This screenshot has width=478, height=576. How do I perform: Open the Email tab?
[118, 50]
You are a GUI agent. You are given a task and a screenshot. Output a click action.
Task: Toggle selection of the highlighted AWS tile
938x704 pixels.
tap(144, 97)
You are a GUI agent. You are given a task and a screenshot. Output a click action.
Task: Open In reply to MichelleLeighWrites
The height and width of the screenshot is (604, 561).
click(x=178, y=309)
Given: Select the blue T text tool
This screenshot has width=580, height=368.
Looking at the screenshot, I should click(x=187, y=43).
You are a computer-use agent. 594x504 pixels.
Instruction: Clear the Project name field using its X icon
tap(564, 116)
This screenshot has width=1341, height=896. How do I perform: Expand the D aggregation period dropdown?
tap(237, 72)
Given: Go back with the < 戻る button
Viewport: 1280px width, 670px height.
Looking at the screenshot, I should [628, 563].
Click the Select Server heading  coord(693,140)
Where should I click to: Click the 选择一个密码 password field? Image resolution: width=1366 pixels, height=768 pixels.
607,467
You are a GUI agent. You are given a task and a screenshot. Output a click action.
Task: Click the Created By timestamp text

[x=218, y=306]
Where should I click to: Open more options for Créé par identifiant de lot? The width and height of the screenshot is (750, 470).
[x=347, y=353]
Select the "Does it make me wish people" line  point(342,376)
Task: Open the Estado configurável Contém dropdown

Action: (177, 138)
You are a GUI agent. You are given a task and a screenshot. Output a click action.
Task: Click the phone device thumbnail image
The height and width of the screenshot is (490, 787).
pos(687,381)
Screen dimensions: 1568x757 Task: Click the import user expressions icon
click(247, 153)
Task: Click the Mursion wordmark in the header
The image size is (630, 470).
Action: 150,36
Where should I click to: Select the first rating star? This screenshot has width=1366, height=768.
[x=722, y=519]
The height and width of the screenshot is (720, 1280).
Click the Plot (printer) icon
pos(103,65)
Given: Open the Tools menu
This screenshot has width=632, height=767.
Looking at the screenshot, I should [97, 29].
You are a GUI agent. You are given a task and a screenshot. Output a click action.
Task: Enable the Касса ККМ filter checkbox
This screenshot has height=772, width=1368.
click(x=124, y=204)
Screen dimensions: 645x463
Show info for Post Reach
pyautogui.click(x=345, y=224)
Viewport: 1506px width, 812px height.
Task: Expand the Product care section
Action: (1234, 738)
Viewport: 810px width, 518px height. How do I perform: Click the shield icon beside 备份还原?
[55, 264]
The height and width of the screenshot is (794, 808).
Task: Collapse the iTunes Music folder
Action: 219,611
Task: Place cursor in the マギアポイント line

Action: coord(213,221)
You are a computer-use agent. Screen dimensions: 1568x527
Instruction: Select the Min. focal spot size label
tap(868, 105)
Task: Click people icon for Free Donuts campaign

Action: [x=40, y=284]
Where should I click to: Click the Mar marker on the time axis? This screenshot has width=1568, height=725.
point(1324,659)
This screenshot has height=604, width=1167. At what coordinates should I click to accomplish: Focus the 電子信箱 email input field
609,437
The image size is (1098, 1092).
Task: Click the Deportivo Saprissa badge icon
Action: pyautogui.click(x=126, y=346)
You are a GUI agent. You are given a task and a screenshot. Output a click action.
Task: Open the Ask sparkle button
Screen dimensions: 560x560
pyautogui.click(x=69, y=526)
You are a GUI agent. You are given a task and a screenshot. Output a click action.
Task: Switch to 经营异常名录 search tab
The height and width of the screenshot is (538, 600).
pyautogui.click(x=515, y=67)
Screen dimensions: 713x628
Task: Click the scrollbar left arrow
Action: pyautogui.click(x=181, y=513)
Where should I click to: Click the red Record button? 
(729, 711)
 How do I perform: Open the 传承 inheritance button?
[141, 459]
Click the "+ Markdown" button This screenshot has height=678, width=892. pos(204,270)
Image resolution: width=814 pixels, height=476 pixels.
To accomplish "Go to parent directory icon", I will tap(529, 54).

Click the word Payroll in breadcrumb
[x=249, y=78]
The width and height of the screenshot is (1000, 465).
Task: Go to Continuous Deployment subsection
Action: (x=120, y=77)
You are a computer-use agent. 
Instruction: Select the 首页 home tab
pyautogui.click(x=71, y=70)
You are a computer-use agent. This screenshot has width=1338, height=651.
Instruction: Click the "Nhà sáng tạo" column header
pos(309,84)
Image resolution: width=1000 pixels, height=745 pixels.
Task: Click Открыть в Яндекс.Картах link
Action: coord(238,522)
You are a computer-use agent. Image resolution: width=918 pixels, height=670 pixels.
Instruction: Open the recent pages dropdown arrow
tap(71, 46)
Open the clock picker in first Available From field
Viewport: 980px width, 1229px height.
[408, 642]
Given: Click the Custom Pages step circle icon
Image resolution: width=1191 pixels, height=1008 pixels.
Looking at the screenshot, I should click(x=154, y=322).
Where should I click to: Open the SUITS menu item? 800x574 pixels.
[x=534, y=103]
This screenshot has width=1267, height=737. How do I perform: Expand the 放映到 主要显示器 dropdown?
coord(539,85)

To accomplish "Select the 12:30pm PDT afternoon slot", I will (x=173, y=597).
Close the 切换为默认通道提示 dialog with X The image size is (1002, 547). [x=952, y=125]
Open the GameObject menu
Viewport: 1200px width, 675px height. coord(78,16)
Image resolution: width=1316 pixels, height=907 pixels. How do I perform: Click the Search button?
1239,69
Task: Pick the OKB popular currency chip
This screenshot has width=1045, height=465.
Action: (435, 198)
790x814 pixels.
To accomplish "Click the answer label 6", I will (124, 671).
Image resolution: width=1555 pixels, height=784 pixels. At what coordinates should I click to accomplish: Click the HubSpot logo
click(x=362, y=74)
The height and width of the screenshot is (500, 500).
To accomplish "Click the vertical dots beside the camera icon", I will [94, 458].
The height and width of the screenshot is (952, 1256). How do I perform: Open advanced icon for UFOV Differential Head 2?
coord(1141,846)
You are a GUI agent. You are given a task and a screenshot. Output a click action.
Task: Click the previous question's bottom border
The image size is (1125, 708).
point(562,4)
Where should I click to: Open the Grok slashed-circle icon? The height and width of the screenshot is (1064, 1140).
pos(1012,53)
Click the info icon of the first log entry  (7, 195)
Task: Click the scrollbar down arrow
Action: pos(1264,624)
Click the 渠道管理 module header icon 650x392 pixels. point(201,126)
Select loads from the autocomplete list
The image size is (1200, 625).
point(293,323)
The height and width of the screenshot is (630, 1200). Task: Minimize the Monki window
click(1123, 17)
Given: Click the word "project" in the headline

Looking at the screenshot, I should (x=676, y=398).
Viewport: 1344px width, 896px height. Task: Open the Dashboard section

§ WORK TO BE COMPLETED
Everything in the data should be copied exactly. Leave nothing out.

§ RESULT BELOW
This screenshot has width=478, height=576. How do I perform: Open the Email tab?
[118, 50]
You are a GUI agent. You are given a task and a screenshot. Output a click action.
Task: Toggle selection of the highlighted AWS tile
938x704 pixels.
tap(144, 97)
You are a GUI agent. You are given a task and a screenshot. Output a click action.
Task: Open In reply to MichelleLeighWrites
The height and width of the screenshot is (604, 561).
click(x=178, y=309)
Given: Select the blue T text tool
This screenshot has width=580, height=368.
Looking at the screenshot, I should click(x=187, y=43).
You are a computer-use agent. 594x504 pixels.
Instruction: Clear the Project name field using its X icon
tap(564, 116)
This screenshot has width=1341, height=896. How do I perform: Expand the D aggregation period dropdown?
tap(237, 72)
Given: Go back with the < 戻る button
Viewport: 1280px width, 670px height.
Looking at the screenshot, I should [628, 563].
Click the Select Server heading  coord(693,140)
Where should I click to: Click the 选择一个密码 password field? Image resolution: width=1366 pixels, height=768 pixels.
607,467
You are a GUI agent. You are given a task and a screenshot. Output a click action.
Task: Click the Created By timestamp text

[x=218, y=306]
Where should I click to: Open more options for Créé par identifiant de lot? The width and height of the screenshot is (750, 470).
[x=347, y=353]
Select the "Does it make me wish people" line  point(342,376)
Task: Open the Estado configurável Contém dropdown

Action: (177, 138)
You are a GUI agent. You are given a task and a screenshot. Output a click action.
Task: Click the phone device thumbnail image
The height and width of the screenshot is (490, 787).
pos(687,381)
Screen dimensions: 1568x757 Task: Click the import user expressions icon
click(247, 153)
Task: Click the Mursion wordmark in the header
The image size is (630, 470).
Action: 150,36
Where should I click to: Select the first rating star? This screenshot has width=1366, height=768.
[x=722, y=519]
The height and width of the screenshot is (720, 1280).
Click the Plot (printer) icon
pos(103,65)
Given: Open the Tools menu
This screenshot has width=632, height=767.
Looking at the screenshot, I should [97, 29].
You are a GUI agent. You are given a task and a screenshot. Output a click action.
Task: Enable the Касса ККМ filter checkbox
This screenshot has height=772, width=1368.
click(x=124, y=204)
Screen dimensions: 645x463
Show info for Post Reach
pyautogui.click(x=345, y=224)
Viewport: 1506px width, 812px height.
Task: Expand the Product care section
Action: (1234, 738)
Viewport: 810px width, 518px height. How do I perform: Click the shield icon beside 备份还原?
[55, 264]
The height and width of the screenshot is (794, 808).
Task: Collapse the iTunes Music folder
Action: 219,611
Task: Place cursor in the マギアポイント line

Action: coord(213,221)
You are a computer-use agent. Screen dimensions: 1568x527
Instruction: Select the Min. focal spot size label
tap(868, 105)
Task: Click people icon for Free Donuts campaign

Action: [x=40, y=284]
Where should I click to: Click the Mar marker on the time axis? This screenshot has width=1568, height=725.
point(1324,659)
This screenshot has height=604, width=1167. At what coordinates should I click to accomplish: Focus the 電子信箱 email input field
609,437
The image size is (1098, 1092).
Task: Click the Deportivo Saprissa badge icon
Action: pyautogui.click(x=126, y=346)
You are a GUI agent. You are given a task and a screenshot. Output a click action.
Task: Open the Ask sparkle button
Screen dimensions: 560x560
pyautogui.click(x=69, y=526)
You are a GUI agent. You are given a task and a screenshot. Output a click action.
Task: Switch to 经营异常名录 search tab
The height and width of the screenshot is (538, 600).
pyautogui.click(x=515, y=67)
Screen dimensions: 713x628
Task: Click the scrollbar left arrow
Action: pyautogui.click(x=181, y=513)
Where should I click to: Click the red Record button? 
(729, 711)
 How do I perform: Open the 传承 inheritance button?
[141, 459]
Click the "+ Markdown" button This screenshot has height=678, width=892. pos(204,270)
Image resolution: width=814 pixels, height=476 pixels.
To accomplish "Go to parent directory icon", I will tap(529, 54).

Click the word Payroll in breadcrumb
[x=249, y=78]
The width and height of the screenshot is (1000, 465).
Task: Go to Continuous Deployment subsection
Action: (x=120, y=77)
You are a computer-use agent. 
Instruction: Select the 首页 home tab
pyautogui.click(x=71, y=70)
You are a computer-use agent. This screenshot has width=1338, height=651.
Instruction: Click the "Nhà sáng tạo" column header
pos(309,84)
Image resolution: width=1000 pixels, height=745 pixels.
Task: Click Открыть в Яндекс.Картах link
Action: coord(238,522)
You are a computer-use agent. Image resolution: width=918 pixels, height=670 pixels.
Instruction: Open the recent pages dropdown arrow
tap(71, 46)
Open the clock picker in first Available From field
Viewport: 980px width, 1229px height.
[408, 642]
Given: Click the Custom Pages step circle icon
Image resolution: width=1191 pixels, height=1008 pixels.
Looking at the screenshot, I should click(x=154, y=322).
Where should I click to: Open the SUITS menu item? 800x574 pixels.
[x=534, y=103]
This screenshot has width=1267, height=737. How do I perform: Expand the 放映到 主要显示器 dropdown?
coord(539,85)

To accomplish "Select the 12:30pm PDT afternoon slot", I will (x=173, y=597).
Close the 切换为默认通道提示 dialog with X The image size is (1002, 547). [x=952, y=125]
Open the GameObject menu
Viewport: 1200px width, 675px height. coord(78,16)
Image resolution: width=1316 pixels, height=907 pixels. How do I perform: Click the Search button?
1239,69
Task: Pick the OKB popular currency chip
This screenshot has width=1045, height=465.
Action: (435, 198)
790x814 pixels.
To accomplish "Click the answer label 6", I will (124, 671).
Image resolution: width=1555 pixels, height=784 pixels. At what coordinates should I click to accomplish: Click the HubSpot logo
click(x=362, y=74)
The height and width of the screenshot is (500, 500).
To accomplish "Click the vertical dots beside the camera icon", I will [94, 458].
The height and width of the screenshot is (952, 1256). How do I perform: Open advanced icon for UFOV Differential Head 2?
coord(1141,846)
You are a GUI agent. You are given a task and a screenshot. Output a click action.
Task: Click the previous question's bottom border
The image size is (1125, 708).
point(562,4)
Where should I click to: Open the Grok slashed-circle icon? The height and width of the screenshot is (1064, 1140).
pos(1012,53)
Click the info icon of the first log entry  (7, 195)
Task: Click the scrollbar down arrow
Action: pos(1264,624)
Click the 渠道管理 module header icon 650x392 pixels. point(201,126)
Select loads from the autocomplete list
The image size is (1200, 625).
point(293,323)
The height and width of the screenshot is (630, 1200). Task: Minimize the Monki window
click(1123, 17)
Given: Click the word "project" in the headline

Looking at the screenshot, I should (x=676, y=398).
Viewport: 1344px width, 896px height. Task: Open the Dashboard section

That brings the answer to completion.